We were arguing. Everything was an emotionally charged exchange from what socks to wear to if we would even need them since our big plan was puzzles, indoors. It was the day before Kindergarten, and all through the house, every creature was stirring and I was an irritable louse. Cheese puffs were consumed, coffee kept pouring, and cartoons were the constant sound of our day.

She was nervous, restless, anxious and so was I; but I’m the grown up so I had to adult it and didn’t want to. I wanted her to be excited and confident about the next day and the fact that she wasn’t made me worry even more for her. She needed my help to manage and understand her emotions but my skills were falling short. My anxiety over many other issues was winning out. So I did the best I could.

We cuddled, ate badly, watched movies and reminisced. We looked at photos and videos of her as a baby, then toddlerhood, and her preschool years.
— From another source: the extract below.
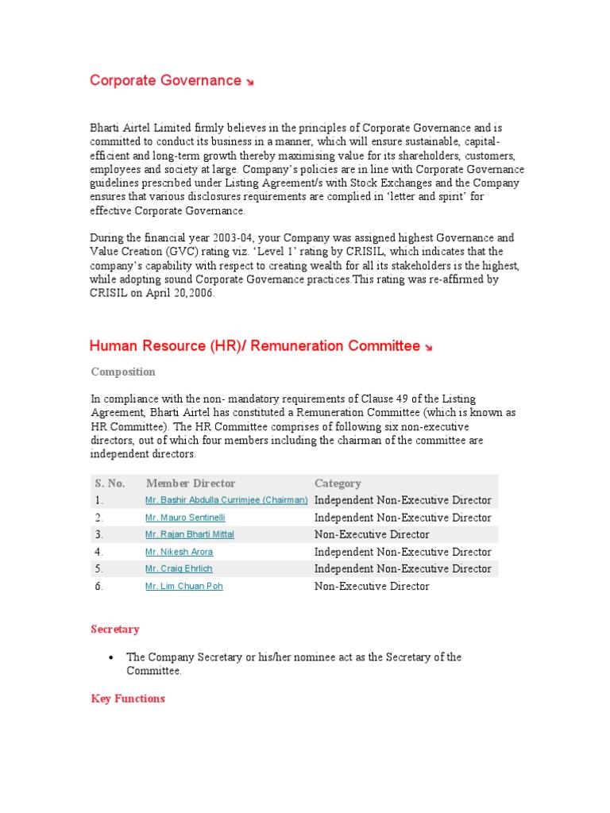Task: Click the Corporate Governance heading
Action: (165, 80)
The thought came unbidden, the one parents deny to others and certainly their own kids, I wish I would have enjoyed our time together more. 

She was a colicky baby, a toddler slow to speak, a shy preschooler, and now? A big kid at kindergarten. Kind, reserved, polite, observant, helpful, worried, and prepared. I was not.

A nervously confident kid who introduced herself to her new classmates, tentatively asked them about themselves, and proudly told me today on her second day of school as I walked her to her room, “I’m good, mom. You can go.” She was smiling faintly, ready for the day, but also wanting her screaming and flailing brother removed from her classroom.

I carried a squirming Owen as he hollered his objection over leaving his sister behind at school. Not as shrieky as the first day at least but still back breaking enough that I was relieved to have him strapped into the carseat.

How can I leave her there alone? She’s going to come home upset again like the first day…I wish I could go back in to check on her but I don’t want to embarrass her. I wish I had had more time with her on our own.

It feels like your kids are expected to be away from you in increasing correlation to how enjoyable they are to be around. All the hard work is done and other people get to hang out with them. It sucks.

Owen and I made our way to the grocery store. I busied him with his bag of cars and a constant stream of baby food pouches. I tried to stay cheerful and kept up a commentary of what I saw on the shelves and my opinions. Owen reached up from the cart to hug me with an “awww”. I smiled at him and he farted as he threw his cars down the aisle. When do you go to kindergarten again?